About this exercise:
Using the records below, repeat exactly the lines from the one holding "Select the High (高) refresh rate radio button" through the one holding "Task: Pick the Brush drawing tool", both ends included, and no others.

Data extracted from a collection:
################
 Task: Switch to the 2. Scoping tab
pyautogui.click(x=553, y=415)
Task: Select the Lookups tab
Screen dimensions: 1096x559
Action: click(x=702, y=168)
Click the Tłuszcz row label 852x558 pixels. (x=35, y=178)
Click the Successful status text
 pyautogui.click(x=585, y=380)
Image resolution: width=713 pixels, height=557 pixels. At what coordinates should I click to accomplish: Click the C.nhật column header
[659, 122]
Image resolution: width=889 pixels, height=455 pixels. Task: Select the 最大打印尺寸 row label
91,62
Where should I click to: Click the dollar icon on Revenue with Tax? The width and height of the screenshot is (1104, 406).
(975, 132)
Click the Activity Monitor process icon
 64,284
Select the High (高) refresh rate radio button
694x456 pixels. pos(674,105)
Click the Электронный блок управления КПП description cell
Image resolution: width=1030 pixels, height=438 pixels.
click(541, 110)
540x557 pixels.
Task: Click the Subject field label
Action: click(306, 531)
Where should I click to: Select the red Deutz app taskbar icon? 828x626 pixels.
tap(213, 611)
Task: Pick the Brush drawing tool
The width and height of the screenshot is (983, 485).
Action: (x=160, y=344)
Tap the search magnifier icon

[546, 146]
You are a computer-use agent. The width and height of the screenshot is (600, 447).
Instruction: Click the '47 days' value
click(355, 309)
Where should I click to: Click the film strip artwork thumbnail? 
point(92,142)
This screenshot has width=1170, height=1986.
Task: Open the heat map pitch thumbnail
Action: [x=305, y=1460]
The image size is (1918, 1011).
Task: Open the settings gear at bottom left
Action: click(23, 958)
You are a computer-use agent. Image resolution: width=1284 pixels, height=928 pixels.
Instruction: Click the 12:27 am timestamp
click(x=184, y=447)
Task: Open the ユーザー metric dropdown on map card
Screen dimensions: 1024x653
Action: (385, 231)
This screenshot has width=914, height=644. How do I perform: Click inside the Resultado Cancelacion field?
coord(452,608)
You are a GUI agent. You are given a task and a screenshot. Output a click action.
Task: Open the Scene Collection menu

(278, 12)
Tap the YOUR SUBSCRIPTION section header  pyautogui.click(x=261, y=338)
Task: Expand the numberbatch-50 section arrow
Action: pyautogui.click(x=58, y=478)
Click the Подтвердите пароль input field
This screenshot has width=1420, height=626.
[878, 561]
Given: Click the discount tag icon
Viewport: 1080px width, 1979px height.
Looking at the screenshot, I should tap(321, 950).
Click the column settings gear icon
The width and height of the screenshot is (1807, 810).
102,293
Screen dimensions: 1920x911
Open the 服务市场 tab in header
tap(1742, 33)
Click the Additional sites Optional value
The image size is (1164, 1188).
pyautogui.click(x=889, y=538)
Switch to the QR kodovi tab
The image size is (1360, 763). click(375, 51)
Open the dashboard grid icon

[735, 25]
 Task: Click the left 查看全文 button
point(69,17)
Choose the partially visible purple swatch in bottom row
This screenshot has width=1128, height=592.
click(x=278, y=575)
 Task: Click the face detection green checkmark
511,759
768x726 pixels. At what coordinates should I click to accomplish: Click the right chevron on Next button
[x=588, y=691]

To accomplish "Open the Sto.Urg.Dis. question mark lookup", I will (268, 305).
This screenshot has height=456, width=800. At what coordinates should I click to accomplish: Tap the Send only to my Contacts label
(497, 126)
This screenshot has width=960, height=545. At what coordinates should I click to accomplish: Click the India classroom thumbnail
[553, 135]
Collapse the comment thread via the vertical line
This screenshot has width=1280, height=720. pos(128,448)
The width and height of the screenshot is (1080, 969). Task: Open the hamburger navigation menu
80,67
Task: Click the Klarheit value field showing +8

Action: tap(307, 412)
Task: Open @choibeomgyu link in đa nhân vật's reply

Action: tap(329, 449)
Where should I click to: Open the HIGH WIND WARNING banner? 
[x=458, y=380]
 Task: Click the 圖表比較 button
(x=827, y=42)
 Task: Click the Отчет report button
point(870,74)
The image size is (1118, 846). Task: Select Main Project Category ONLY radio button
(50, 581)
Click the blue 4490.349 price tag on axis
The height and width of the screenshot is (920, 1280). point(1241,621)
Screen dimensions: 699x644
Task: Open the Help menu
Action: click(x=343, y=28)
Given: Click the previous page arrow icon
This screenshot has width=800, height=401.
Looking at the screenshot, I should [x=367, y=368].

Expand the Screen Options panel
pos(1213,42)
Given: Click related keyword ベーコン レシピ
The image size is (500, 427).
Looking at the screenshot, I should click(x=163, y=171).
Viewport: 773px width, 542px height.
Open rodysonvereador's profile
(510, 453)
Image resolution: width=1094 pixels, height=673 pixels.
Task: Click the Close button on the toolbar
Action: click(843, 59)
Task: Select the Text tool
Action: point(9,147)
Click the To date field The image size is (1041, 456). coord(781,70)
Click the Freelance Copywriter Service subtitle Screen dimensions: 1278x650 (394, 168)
################
Task output:
Select the High (高) refresh rate radio button
694x456 pixels. pos(674,105)
Click the Электронный блок управления КПП description cell
Image resolution: width=1030 pixels, height=438 pixels.
click(541, 110)
540x557 pixels.
Task: Click the Subject field label
Action: click(306, 531)
Where should I click to: Select the red Deutz app taskbar icon? 828x626 pixels.
tap(213, 611)
Task: Pick the Brush drawing tool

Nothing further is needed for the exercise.